** Document text **
## begin
1

We currently have a number of servers in places where the power often drops out for various reasons. The servers all run ESX with a couple of linux guests. Putting in UPS's here isn't practical just yet so I'm looking for some ways which we can reduce our risk of corrupting the file systems.

I originally looked at RAID Controllers (not specifically for disk redundancy) but I've read that using features like caching can actually increase the risk of data loss. It also seems that controllers with cache batteries may help but I'm not entirely convinced.

Does anyone know if RAID controller cards do in fact provide this kind of protection, or is there anything else we can do generally to reduce our risk?
## end
** Jobs **
• A. Answer these about the forum post on servers losing power:
(i) What do the servers run?
(ii) Which RAID controller feature does the poster say can increase the risk of data loss?
(iii) Which controllers does the poster think may help, though without being entirely convinced?
• B. From the forum post on servers losing power, output the part that opens with the words containing "I originally looked" and closes with "not entirely convinced.".

** Entries **
## begin
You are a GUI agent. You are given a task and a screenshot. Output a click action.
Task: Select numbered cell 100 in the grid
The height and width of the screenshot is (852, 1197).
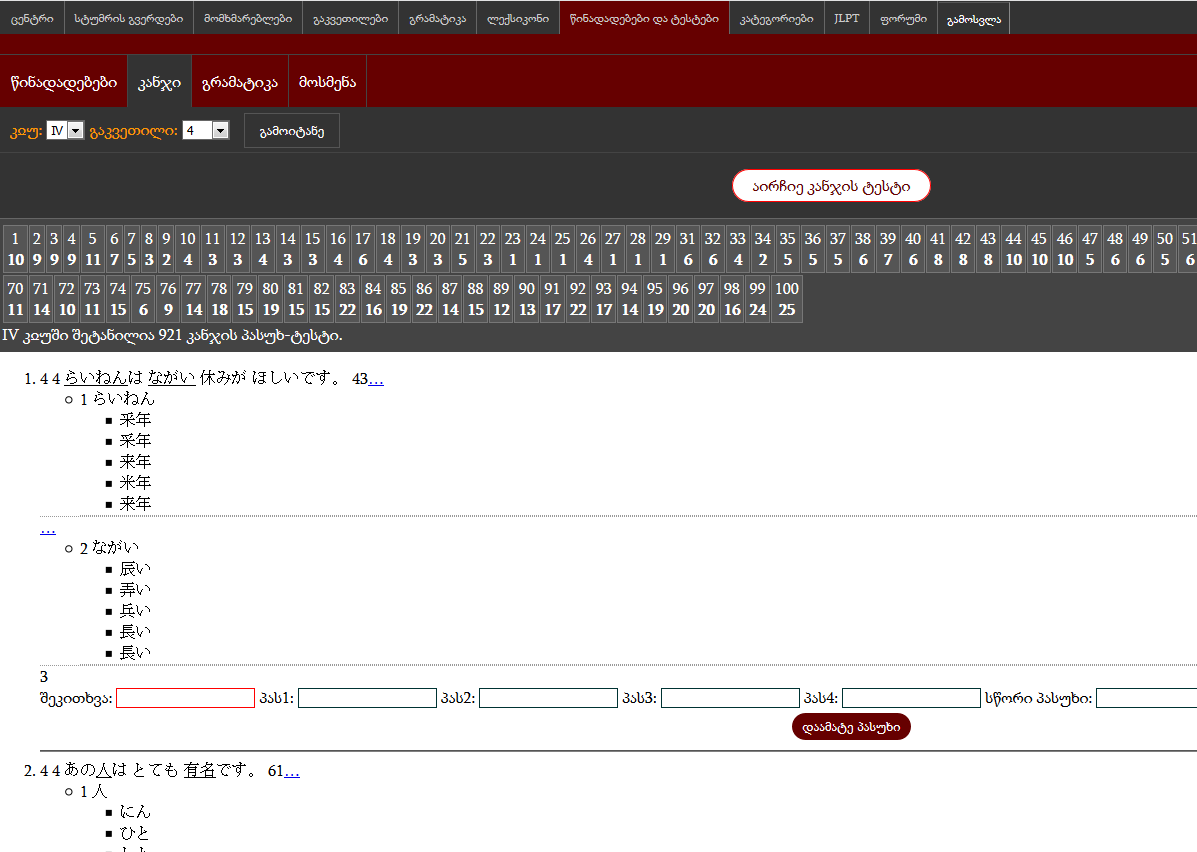[787, 299]
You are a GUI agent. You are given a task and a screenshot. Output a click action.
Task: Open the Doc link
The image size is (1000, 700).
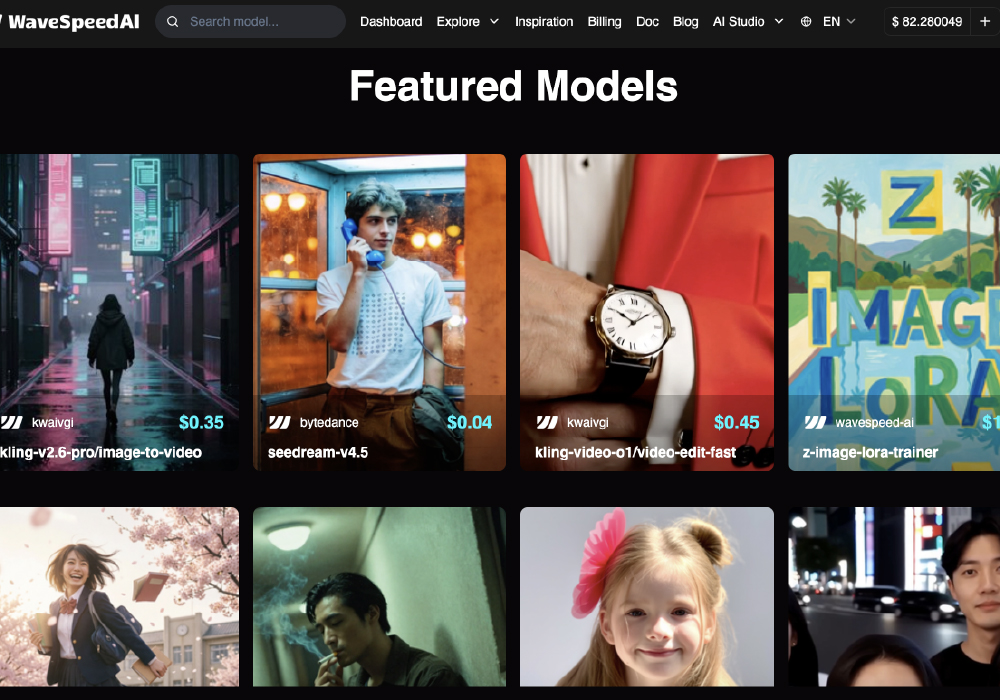pyautogui.click(x=647, y=22)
## end
** Outputs in order **
• A.
(i) ESX, with a couple of Linux guests.
(ii) Caching.
(iii) Controllers with cache batteries.

• B.
I originally looked at RAID Controllers (not specifically for disk redundancy) but I've read that using features like caching can actually increase the risk of data loss. It also seems that controllers with cache batteries may help but I'm not entirely convinced.